La mia mattinata è cominciata nel migliore dei modi. Ho frantumato in mille pezzi una delle mie tazze preferite, una ciotolina blu oceanico che ospita sempre il mio yogurt con il miele. Schegge di vetro ovunque, io che cerco di raccoglierle con la scopa prima che il gatto le mangi. Finisco questa operazione e torno a rigirare i miei fiocchi d’avena sul fornello, accorgendomi solo dopo che dal palmo della mia mano sgorga un fiotto di sangue che sembra inarrestabile. Sospiro e cammino velocemente in bagno per tamponare la ferita con un pezzetto di carta igienica, ma mentre abbasso lo sguardo per strapparne un velo, noto che anche le mie gambe stanno sanguinando, le caviglie, i piedi.
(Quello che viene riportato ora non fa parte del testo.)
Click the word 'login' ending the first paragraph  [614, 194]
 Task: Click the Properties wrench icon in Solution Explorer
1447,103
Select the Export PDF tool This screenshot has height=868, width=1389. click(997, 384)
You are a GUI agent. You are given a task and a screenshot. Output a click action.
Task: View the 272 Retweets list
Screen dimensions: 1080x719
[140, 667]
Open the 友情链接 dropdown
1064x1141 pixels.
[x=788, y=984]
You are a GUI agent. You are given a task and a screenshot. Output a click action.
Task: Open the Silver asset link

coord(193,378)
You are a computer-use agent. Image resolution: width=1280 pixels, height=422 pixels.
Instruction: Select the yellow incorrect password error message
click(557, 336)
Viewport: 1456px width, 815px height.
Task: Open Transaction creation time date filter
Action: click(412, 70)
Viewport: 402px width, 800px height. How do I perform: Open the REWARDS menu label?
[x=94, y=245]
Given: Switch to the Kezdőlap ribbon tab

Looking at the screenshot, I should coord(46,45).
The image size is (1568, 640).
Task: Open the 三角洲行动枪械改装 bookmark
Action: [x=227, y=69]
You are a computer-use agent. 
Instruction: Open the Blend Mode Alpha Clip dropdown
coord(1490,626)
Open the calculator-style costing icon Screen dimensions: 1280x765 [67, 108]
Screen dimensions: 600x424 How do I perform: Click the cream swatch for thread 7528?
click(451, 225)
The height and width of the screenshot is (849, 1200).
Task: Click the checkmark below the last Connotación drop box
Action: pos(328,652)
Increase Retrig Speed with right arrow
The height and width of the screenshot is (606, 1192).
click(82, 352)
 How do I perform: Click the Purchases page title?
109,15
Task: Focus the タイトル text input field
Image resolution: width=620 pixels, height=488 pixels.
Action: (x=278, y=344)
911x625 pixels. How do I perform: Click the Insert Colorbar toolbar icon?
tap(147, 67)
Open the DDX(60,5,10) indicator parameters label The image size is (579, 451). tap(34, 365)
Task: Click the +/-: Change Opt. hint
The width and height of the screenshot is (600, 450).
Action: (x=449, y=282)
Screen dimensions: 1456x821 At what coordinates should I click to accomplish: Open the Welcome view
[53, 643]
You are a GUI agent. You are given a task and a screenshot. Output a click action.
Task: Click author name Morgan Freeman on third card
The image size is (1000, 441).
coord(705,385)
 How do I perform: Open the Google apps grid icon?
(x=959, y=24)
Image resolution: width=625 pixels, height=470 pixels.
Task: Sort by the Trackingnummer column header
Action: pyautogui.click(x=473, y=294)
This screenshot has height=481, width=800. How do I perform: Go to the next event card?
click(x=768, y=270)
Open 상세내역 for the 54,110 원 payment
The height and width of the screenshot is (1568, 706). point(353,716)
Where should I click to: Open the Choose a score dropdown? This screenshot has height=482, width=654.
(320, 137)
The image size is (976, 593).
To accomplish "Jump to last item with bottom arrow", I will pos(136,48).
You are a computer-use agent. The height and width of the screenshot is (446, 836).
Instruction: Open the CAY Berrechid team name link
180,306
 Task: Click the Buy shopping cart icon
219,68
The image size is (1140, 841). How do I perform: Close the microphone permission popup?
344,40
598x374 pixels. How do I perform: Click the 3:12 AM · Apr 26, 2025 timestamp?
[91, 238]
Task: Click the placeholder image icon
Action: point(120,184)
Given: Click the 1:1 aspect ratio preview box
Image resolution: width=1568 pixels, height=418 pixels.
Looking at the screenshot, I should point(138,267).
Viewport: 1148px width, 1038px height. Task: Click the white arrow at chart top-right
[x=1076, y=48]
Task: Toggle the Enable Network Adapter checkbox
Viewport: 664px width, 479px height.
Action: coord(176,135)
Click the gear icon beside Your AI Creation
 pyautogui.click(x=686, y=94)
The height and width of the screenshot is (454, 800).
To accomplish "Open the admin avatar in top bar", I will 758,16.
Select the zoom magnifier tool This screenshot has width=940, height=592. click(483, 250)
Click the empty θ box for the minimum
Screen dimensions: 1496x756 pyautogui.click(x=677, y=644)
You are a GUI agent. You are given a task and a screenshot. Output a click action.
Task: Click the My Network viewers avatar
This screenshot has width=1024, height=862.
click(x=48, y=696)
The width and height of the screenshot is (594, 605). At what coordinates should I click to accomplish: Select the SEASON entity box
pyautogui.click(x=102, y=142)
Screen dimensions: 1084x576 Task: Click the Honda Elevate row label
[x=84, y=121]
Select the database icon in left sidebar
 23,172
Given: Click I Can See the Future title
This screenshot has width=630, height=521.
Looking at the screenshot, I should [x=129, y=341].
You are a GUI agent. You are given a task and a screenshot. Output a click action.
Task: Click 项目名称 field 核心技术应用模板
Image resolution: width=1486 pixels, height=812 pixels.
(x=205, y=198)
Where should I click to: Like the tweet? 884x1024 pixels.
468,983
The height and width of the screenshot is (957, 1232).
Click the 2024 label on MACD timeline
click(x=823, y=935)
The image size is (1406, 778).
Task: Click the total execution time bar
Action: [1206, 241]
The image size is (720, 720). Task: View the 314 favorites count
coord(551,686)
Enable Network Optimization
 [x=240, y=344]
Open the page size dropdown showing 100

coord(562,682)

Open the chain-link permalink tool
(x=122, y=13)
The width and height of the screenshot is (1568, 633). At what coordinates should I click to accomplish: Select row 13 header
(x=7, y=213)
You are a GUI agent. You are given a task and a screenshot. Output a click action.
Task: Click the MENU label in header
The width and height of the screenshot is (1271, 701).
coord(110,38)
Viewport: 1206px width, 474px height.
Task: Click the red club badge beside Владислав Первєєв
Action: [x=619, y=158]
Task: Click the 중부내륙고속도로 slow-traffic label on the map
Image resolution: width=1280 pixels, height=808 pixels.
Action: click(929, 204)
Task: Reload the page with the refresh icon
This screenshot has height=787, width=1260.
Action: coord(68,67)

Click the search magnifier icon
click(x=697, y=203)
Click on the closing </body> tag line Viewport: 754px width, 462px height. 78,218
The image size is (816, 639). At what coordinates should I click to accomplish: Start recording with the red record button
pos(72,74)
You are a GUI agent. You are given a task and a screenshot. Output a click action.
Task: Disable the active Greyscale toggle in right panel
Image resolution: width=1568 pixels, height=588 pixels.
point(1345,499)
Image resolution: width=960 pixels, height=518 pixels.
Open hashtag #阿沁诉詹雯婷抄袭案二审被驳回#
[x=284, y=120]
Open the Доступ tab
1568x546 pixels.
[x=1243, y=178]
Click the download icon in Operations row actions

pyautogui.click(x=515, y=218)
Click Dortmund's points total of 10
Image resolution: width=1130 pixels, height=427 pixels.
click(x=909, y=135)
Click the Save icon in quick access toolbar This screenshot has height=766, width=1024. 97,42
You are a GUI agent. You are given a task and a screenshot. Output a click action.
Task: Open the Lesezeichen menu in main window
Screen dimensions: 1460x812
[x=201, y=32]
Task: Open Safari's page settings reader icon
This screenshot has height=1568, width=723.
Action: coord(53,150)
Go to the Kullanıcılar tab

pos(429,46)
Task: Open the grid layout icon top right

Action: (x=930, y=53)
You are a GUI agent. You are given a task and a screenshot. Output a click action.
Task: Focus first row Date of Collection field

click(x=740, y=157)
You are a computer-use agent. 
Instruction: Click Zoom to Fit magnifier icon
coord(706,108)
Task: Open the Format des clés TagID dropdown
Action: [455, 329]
Insomma, un macello, sembravo uscita dal film Carrie – Lo sguardo di Satana:

Dato questo inizio scoppiettante, non mi sono stupita quando ho captato, nel tragitto in bus che mi riportava a casa dai miei impegni di cat-sitter, una classica conversazione fra due stronze razziste.
No, non c’è un altro modo di definirle. Se ne stavano sedute in due sedili abbastanza distanti fra loro, una di fronte all’altra, parlando ad un tono di voce abbastanza sostenuto perchè tutti le sentissero chiaramente.
La stronza razzista più anziana scuoteva la testa con disappunto, con quel modo tipico che sta ad intendere: “Lo so io come funziona il mondo, la vita, lo Stato, tutto“, mentre la più giovane esordiva con le solite solfe, trite e ritrite. La sua collega appena assunta, del Marocco, gira con le borse firmate ed i vestiti di marca. La vuole far credere a tutti, soprattutto a lei, fiera italiana DOC nata e cresciuta su suolo peninsulare italico. Addirittura porta il velo, questa sciagurata africana, come si può sopportare, in un ufficio? Non è professionale. E tutti quelli che arrivano, che sbarcano, che travalicano i nostri sacrosanti confini? Scappano dalla guerra ma hanno tutti il cellulare, vero? Ah, ma non ce la danno mica a bere. Noi lo sappiamo, cosa vogliono, venire qua a non far niente, a poltrire, a mangiare il nostro cibo e sperperare i nostri soldi!
Ora io mi chiedo: se tu dovessi intraprendere un viaggio pericolosissimo, da solo, che sai potrebbe durare addirittura anni, verso un luogo che non conosci e che non sai se ti accoglierà affidando la tua vita nelle mani di violenti sfruttatori che forse ti faranno la grazia di portarti in quel luogo (o forse no, dipende, magari finisci in un campo di tortura in Libia, ma che vuoi che ti dica, è il brivido dell’avventura) non ti porteresti dietro qualcosa per comunicare? Un magico attrezzo che ti permetta di non rimanere completamente isolato, in balia della tua già sfortunata sorte?
E mi chiedo anche dove sta scritto che chi viene dal Marocco -o da qualunque altro posto- sia costretto a rimanere povero a vita in modo da convincere queste fiere esponenti della razza italiana che da dove viene lui la povertà esiste davvero. O che chi è arrivato con lui non è un mendicante sotto mentite spoglie.
Ma soprattutto mi chiedo: ma che cazzo di problemi avete.
Quanto bisogna essere miserabili per scaricare il proprio odio su chi sta peggio di te? E badate bene, che io comprendo la rabbia. Capisco la frustrazione del fare una vita di fatica, la sensazione di essere abbandonati da uno stato che dovrebbe prendersi cura di te e che invece non fa mai abbastanza. La rabbia è sacrosanta.
Ma devi essere un fottuto animale per rivolgerla contro chi è più debole, e contro chi è diverso. Piace vincere facile, vero? Calpestare chi sta già in terra e raccontarti che hai ragione perchè sei meglio di lui, perchè vali di più.
Ho pensato dieci volte di infilarmi in mezzo a loro e gridare a gran voce di andarsene a fanculo, e dieci volte mi sono morsa la lingua. Ho sospirato rumorosamente, alzato gli occhi al cielo facendo in modo che mi vedessero, borbottato fra me e me mentre spulciavo il telefono. Ho guadagnato qualche occhiataccia e un tono di voce più basso.
Avrei dovuto dire qualcosa.. ho mancato di spirito e me ne dispiaccio. Non fate come me, intromettetevi. Sono persone che non si meritano di essere ascoltate, nemmeno per sbaglio.